The myosepta in Branchiostoma lanceolatum (Cephalochordata): 3D reconstruction and microanatomy
Tóm tắt
Myosepta have been subject to comparative and evolutionary studies in aquatic groups of the Craniata, because they are likely to play a role in transmission of muscular forces to axial structures during swimming. Based on gross morphological observations, the V-shaped myosepta of Branchiostoma lanceolatum appear to be simpler than craniate myosepta that lack the dorsal- and ventralmost anterior pointing arm. However, these small and delicate sheets of connective tissue have never been studied in terms of 3D morphology and collagen fibre architecture. We posed the following questions. What are the shape and collagen fibre architecture of the myosepta of Cephalochordata compared to those of Craniata? Do they exhibit the same structures as the corresponding parts of the W-shaped myosepta of Craniata? We adapted methods used for craniate myosepta (clearing, microdissections and polarized light microscopy, DIC microscopy) and additionally used computer-based 3D reconstruction to address these questions in B. lanceolatum.
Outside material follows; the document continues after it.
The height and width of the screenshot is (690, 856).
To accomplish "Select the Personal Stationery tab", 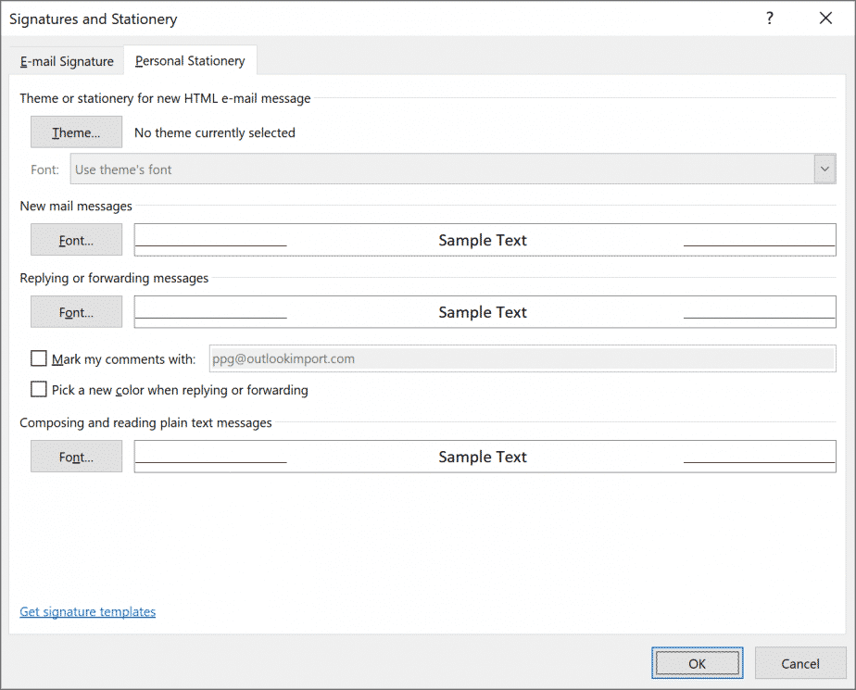I will tap(190, 60).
We found four features of complex myoseptal folding that are not present in any craniate group: (1) the medial attachment line is divided into an anterior and posterior line along their traverse on the neural tube, giving rise to a lumen between dorsal nerve cord and medial attachment line, (2 and 3) the myosepta exhibit two vertical anterior lamellae (AVL-1 and AVL-2) and (4) a posterior vertical lamella (PVL) originates from a small anterior depression in the epaxial part. The AVLs and PVL are situated in a paramedian plane near the axis and serve as attachment sites for muscle fibres. Muscle fibres exclusively run from myoseptum to myoseptum and in contrast to the vertebrate condition never attach to the chordal sheath. The myoseptal collagen fibre architecture is different from any of the conditions among Craniata: it is a system of crossing fibres (MLF-1, MLF-2) and longitudinal fibres (LF), that lacks distinct tendons. The MLFs and LFs are hypothesized to be involved in transmission of muscular forces during swimming. Given these findings it is likely that cephalochordate myomeres rather represent a specialized locomotory design than the notochordate ground pattern. Evolutionary transformations of the myoseptal system during early notochordate evolution are discussed in the light of current phylogenies including extinct taxa (for example conodonts, Yunnanozoon, Haikouella).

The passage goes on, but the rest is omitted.